Corporate Bond Sales
Companies led by General Electric Capital Corp. and a unit of Lloyds Banking Group Plc led U.S. corporate bond sold $23.2 billion of bonds in the U.S. yesterday, the second-biggest day ever.
The euro dropped as low as $1.4371 in London, from $1.4365 in New York yesterday after Il Sole 24 Ore quoted Stark as saying investors can’t assume the European Union will bail out Greece if such a move were necessary.
“The markets are deluding themselves when they think at a certain point the other member states will put their hands on their wallets to save Greece,” the paper cited Stark as saying in an interview published today.
The yen weakened against 14 of its 16 major counterparts after stocks gained, and the cost of protecting Asia-Pacific corporate and sovereign bonds from non-payment dropped. Japanese Prime Minster Yukio Hatoyama urged ailing Finance Minister Hirohisa Fujii to stay in his job, declining to confirm reports that Fujii will step down because of deteriorating health.
Australia’s dollar strengthened after a government report showed home-building approvals rose at a faster pace than economists estimated.
‘Funding Currency’
The yen fell to 83.92 per Australian dollar from 83.63 in New York yesterday. It slipped to 12.335 against South Korea’s won from 12.435. The Australian dollar rose to 91.09 U.S. cents from 91.19 cents.
“We continue to see the case building for the yen returning to its role as a funding currency to a degree not seen since 2007,” said Greg Gibbs, a currency strategist at Royal Bank of Scotland Group Plc in Sydney. “With risk appetite still buoyant, as witnessed by further declines in CDS premiums, and strong emerging markets, we see more downside risk for the yen.”

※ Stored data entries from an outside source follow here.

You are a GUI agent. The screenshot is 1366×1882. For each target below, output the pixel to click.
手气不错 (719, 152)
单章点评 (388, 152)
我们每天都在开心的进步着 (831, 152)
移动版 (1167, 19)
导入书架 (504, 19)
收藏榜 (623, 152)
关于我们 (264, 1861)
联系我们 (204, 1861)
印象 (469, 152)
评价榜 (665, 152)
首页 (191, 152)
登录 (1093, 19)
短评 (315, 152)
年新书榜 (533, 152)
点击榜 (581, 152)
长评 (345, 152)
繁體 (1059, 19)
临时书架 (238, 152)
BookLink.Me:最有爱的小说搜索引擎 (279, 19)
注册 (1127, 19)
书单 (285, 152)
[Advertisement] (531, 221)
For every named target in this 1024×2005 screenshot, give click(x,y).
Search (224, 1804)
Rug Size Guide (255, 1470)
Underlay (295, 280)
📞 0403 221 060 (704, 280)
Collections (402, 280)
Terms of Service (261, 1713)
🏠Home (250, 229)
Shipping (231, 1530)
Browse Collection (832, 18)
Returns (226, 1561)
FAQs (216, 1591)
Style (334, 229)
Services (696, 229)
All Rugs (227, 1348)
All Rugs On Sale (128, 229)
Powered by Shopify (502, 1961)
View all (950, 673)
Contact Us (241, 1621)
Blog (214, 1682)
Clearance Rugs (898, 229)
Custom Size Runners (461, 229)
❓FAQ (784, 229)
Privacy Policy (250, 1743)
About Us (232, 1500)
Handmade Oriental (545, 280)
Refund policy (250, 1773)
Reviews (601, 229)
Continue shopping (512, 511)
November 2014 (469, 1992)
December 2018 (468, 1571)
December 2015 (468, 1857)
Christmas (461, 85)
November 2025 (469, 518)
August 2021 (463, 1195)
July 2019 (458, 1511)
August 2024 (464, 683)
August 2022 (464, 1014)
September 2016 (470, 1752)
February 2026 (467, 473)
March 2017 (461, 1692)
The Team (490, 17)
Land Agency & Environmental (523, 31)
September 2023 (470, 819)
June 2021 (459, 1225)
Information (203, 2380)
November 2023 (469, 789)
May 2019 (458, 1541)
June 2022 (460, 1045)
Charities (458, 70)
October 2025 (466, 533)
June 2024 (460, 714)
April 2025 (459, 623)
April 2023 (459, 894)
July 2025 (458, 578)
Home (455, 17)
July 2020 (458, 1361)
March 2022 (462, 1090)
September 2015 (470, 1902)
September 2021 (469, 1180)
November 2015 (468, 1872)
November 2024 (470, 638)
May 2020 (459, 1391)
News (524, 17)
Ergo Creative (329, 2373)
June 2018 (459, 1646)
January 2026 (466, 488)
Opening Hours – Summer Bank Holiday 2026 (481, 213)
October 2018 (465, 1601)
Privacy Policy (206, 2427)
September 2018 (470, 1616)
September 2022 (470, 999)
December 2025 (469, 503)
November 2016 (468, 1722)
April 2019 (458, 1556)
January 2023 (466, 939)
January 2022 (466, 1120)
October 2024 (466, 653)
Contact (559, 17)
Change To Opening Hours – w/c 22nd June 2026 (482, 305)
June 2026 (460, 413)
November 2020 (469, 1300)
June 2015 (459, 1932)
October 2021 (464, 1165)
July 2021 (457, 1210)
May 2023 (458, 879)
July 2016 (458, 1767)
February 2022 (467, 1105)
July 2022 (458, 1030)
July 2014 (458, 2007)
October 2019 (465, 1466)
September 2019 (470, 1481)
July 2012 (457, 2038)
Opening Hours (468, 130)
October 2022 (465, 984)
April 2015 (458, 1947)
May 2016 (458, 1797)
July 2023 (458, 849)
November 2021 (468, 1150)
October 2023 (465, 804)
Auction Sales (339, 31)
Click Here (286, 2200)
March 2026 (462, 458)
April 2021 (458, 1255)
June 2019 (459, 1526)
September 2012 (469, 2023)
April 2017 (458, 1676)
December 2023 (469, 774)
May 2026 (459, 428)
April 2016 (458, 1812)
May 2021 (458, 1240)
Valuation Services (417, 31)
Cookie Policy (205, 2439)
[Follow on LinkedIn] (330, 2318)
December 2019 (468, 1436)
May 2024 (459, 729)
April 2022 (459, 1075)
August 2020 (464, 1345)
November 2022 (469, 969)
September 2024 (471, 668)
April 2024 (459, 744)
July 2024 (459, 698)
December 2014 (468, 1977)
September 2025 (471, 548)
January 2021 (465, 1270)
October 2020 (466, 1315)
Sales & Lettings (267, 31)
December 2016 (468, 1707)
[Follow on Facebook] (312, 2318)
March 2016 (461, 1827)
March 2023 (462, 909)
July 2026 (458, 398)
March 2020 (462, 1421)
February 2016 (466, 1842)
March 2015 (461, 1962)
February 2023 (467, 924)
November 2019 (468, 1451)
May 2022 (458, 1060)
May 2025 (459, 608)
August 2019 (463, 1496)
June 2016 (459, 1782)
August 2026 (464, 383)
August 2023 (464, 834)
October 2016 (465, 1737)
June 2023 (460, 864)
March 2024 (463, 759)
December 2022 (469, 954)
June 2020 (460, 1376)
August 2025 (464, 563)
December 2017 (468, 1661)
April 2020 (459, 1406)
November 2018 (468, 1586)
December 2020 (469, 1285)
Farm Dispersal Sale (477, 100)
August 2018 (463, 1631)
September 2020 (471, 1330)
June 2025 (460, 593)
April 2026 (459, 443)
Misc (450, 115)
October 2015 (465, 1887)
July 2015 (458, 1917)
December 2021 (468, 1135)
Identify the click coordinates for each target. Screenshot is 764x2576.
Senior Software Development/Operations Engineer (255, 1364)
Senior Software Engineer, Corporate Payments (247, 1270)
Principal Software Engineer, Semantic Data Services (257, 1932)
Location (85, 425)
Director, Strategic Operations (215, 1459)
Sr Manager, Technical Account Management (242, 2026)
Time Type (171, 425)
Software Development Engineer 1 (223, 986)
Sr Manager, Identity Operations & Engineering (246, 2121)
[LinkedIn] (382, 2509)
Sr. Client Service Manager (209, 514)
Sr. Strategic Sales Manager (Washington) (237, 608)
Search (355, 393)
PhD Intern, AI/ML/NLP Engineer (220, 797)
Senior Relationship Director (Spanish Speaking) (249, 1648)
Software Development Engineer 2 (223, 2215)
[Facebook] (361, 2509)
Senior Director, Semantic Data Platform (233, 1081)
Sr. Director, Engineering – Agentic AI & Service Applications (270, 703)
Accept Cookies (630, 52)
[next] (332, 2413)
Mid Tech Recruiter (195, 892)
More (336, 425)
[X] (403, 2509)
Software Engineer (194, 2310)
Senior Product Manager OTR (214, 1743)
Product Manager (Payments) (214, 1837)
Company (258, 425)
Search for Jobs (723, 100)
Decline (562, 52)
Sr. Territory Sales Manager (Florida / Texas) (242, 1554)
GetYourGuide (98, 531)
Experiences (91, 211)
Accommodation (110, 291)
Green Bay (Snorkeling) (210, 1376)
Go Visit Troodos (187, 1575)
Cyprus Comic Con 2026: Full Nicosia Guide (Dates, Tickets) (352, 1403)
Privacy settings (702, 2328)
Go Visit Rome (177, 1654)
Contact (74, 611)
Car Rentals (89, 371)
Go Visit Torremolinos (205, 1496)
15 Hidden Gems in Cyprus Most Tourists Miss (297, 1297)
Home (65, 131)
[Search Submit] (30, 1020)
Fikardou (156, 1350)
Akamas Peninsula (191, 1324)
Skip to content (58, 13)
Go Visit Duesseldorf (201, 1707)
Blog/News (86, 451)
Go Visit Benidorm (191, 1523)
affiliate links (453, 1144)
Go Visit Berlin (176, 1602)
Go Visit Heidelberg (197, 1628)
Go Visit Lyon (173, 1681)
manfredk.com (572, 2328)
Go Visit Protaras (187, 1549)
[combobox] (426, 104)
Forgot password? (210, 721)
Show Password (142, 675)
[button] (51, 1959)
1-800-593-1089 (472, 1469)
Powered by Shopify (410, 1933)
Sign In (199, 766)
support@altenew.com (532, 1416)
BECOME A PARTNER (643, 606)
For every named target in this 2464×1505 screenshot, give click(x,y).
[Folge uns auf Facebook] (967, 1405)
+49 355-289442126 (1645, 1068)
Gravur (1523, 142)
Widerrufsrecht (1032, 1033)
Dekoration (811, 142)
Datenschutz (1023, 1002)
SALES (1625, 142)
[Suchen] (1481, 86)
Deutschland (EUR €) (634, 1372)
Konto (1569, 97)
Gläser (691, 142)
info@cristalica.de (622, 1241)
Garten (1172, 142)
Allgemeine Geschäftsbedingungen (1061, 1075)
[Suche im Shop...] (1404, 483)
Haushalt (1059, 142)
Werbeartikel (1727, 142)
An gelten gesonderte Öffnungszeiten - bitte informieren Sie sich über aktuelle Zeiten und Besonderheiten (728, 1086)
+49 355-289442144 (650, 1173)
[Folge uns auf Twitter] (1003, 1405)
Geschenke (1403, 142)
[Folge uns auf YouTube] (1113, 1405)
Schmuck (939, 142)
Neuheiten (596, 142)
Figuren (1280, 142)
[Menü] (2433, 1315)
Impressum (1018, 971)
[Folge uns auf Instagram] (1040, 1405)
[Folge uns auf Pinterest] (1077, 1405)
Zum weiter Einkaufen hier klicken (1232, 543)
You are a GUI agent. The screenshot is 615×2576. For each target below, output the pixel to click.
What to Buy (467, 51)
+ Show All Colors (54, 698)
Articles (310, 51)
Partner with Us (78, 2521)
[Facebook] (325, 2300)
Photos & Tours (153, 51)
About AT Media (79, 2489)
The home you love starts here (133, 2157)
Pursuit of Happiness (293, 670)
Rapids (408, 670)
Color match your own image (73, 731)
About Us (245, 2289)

Oil traded near a 14-month high as snowstorms blanketed most of China, Europe and the U.S. Eastern Seaboard. The National Weather Service forecast temperatures in the U.S. Northeast will remain below normal through Jan. 14 and the American Petroleum Institute said crude supplies dropped 2.27 million barrels last week.
‘Optimism is Spreading’
Oil for February delivery traded at $81.61 a barrel, down 16 cents, in New York. The contract rose for a ninth day yesterday, the longest stretch since July, gaining 26 cents to $81.77, the highest close since Oct. 9, 2008.
Copper for three-month delivery on the London Metal Exchange advanced to $7,78.50 per metric ton, the highest level since August 2008, on investors’ optimism that the global economic recovery will be sustained. New York and Shanghai futures for the metal used in cables also advanced.
“The general feeling of optimism is spreading” said Wang Haifeng, an analyst at Shanghai Liangmao Futures Co. “The Shanghai, London and New York copper markets are feeding off each other, and taking turns to drive one another higher.”
Gold for immediate delivery rose 0.2 percent to $1,120.08 an ounce.